═══ Listed entries

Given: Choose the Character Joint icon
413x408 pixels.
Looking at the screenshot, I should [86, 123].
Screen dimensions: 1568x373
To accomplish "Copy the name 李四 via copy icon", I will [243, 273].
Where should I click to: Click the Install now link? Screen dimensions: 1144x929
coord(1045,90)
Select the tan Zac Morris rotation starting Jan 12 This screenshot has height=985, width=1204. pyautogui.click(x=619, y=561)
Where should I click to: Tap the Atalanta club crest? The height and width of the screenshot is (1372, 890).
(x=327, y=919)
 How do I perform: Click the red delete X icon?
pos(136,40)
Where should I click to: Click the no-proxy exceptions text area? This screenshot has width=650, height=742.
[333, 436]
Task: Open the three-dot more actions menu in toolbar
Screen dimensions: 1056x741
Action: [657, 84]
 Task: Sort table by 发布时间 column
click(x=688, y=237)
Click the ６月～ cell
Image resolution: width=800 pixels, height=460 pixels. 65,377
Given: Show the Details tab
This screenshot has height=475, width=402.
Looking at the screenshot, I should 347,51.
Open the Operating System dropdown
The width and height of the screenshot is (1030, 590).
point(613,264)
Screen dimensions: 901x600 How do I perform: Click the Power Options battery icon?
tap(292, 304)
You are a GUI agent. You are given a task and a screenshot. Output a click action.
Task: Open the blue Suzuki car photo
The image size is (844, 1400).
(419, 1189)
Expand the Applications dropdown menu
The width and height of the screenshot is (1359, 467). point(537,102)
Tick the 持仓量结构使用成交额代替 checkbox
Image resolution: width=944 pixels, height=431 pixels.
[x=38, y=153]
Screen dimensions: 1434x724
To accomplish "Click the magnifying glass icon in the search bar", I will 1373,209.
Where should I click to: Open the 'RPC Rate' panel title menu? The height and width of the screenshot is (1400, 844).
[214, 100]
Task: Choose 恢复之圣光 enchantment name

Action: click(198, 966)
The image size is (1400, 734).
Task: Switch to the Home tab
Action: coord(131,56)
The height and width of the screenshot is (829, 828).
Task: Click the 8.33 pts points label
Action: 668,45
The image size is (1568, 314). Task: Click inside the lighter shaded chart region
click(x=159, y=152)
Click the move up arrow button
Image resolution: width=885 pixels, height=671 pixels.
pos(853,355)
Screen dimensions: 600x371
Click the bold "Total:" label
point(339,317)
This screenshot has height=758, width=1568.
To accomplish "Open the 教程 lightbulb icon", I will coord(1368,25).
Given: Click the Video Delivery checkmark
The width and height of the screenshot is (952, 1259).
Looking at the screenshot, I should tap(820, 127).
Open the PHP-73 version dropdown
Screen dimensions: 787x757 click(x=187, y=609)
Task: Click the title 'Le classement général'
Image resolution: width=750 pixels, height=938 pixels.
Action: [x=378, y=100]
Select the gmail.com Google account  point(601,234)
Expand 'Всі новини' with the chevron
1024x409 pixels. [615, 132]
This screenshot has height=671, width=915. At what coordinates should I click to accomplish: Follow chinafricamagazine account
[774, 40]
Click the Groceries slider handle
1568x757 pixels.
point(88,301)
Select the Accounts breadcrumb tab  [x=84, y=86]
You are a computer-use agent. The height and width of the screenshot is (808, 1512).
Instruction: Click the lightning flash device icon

══════

Show each row above that contains the string "icon", copied in full.

Given: Choose the Character Joint icon
To accomplish "Copy the name 李四 via copy icon", I will [243, 273].
 How do I perform: Click the red delete X icon?
Screen dimensions: 901x600 How do I perform: Click the Power Options battery icon?
To accomplish "Click the magnifying glass icon in the search bar", I will 1373,209.
To accomplish "Open the 教程 lightbulb icon", I will coord(1368,25).
Instruction: Click the lightning flash device icon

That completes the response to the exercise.